Recopiez tel quel le passage choisi, entre « Subsidiairement, elle fait » et « deviendrait alors imprévisible. », ces deux bornes comprises.

*** Passage choisi

Elle soutient, par voie de conséquence, que la Caisse de crédit agricole qui ne dispose d'aucune créance à son encontre, est dépourvue de qualité ou d'intérêt à agir aux fins de voir dire et juger qu'elle a qualité d'héritière acceptante, l'intimé ne présentant au surplus aucun décompte de prêt tel qu'exigé par les articles L.111-5 du code des procédures civiles d'exécution et 794-5 code de procédure civile local.

Subsidiairement, elle fait valoir que l'effet interruptif de la déclaration de créance jusqu'à la clôture de la procédure de liquidation judiciaire conduit à prolonger l'engagement de caution, ce qui porte une atteinte disproportionnée à son intérêt particulier, et est contraire au principe de sécurité juridique, car la durée de la prescription deviendrait alors imprévisible.

L'appelante ajoute que la Caisse de crédit agricole ne peut poursuivre la vente forcée du bien contre Mme [W] puisqu'elle ne dispose pas d'un titre exécutoire contre elle et ne lui a pas signifié le titre qu'elle avait contre [C] [F], ce qui entraîne la nullité de la procédure, outre qu'elle ne fournit pas le certificat d'héritier. Elle se prévaut de la jurisprudence la plus récente de la Cour de cassation selon laquelle l'exécution ne peut être poursuivie que sur la base d'un arrêté de prêt authentique, or les actes dont se prévaut le Caisse de crédit agricole n'indiquent pas un montant déterminé mais seulement déterminable.

******
*** Extrait source

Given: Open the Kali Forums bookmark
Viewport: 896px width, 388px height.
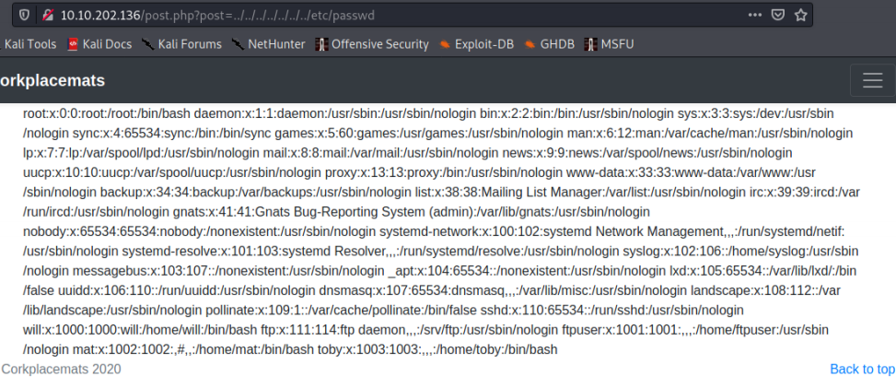Looking at the screenshot, I should pos(182,44).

******

### Corrigé
Subsidiairement, elle fait valoir que l'effet interruptif de la déclaration de créance jusqu'à la clôture de la procédure de liquidation judiciaire conduit à prolonger l'engagement de caution, ce qui porte une atteinte disproportionnée à son intérêt particulier, et est contraire au principe de sécurité juridique, car la durée de la prescription deviendrait alors imprévisible.